Moreover, if more than one aggregate configured for incremental rebuilds is based on the same fact datasets, the engine runs the query to see what new data has been added since the last update and uses the result for the remaining aggregates. For example, suppose that six aggregates configured for incremental rebuilds are based on the table factinternetsales. The query is run on the first of these six aggregates and the result is used for all six. This process saves time and resources, versus the alternative of running the query for each aggregate.
Example
As in the previous example, suppose that 1475191168000 is the last incremental indicator key value in an aggregate table. The grace period is 86400 seconds (one 24-hour period). The engine looks back in the fact dataset to the first row where the indicator is 86400 seconds earlier than the moment that the incremental build began. The engine also does this in the aggregate table.
Next, the engine compares the data in the fact set with the aggregated data in the aggregate table, moving forward in time in the data until the engine reaches the point in time when the incremental build began. As it compares data, the engine updates the aggregated data when it finds changes in the fact dataset.
Partition-based incremental aggregate rebuilds
Partition-based incremental aggregates are a Public Preview feature.
Although AtScale's standard, view-based incremental aggregate functionality accelerates aggregate build times, it also adds a significant run-time penalty to report queries that select from incrementally built aggregate tables.
If you have encountered this issue, you may want to enable AtScale's partition-based incremental aggregates. This functionality leverages the data warehouse's native partition (or cluster block) pruning capabilities when building and querying incremental aggregates, thereby reducing the run-time query overhead observed in the view-based implementation.
Partition-based incremental aggregates are only supported for the following data warehouse platforms: Snowflake, Databricks, BigQuery, and Redshift.
The following sections describe how partition-based incremental aggregates work in AtScale.

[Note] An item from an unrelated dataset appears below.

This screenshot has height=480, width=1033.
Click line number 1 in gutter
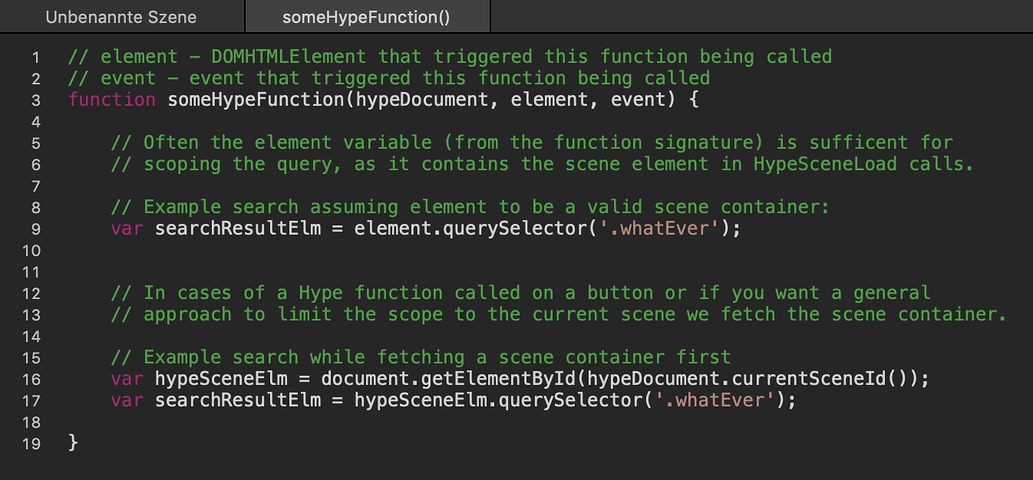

Incremental indicators and grace periods
Like AtScale's view-based incremental aggregate functionality, partition-based incremental aggregates rely on an incremental indicator to track changes in the data, and a grace period to account for data that may have arrived late. For more information on how these work, refer to Incremental indicators above.
Partition keys
When configuring partition-based incremental aggregate rebuilds, you must define a partition key. This is added to the aggregate definition and used to update it.
You define the partition key by including the following values on the dataset:
- Incremental Indicator Column for Agg Partition: A calculated column on the physical fact table, whose formula defines how the indicator values map to the partition boundaries.
- Partition Dimension: The dimension that contains the level you want to use as the partition key column.
- Partition Hierarchy: The hierarchy that contains the level you want to use as the partition key column.
- Partition Level: The level you want to use as the partition key column. The key of the selected level must not be a string.
If you also define a partition key on the aggregate itself, the system does not build aggregates incrementally. Instead, it builds a non-incremental aggregate with the user-defined partition. (Note that this only applies when AtScale is configured to build partition-based incremental aggregates.)
Incremental rebuilds of aggregates that use joins
You can create aggregate tables that use joins to one or more dimensional datasets, and such aggregate tables can be rebuilt incrementally. When configuring this, be sure that the joined dimensions rarely (if ever) change outside of the grace period. Additionally, the datasets these dimensions are based on should have the Immutable option enabled in the Dataset properties panel.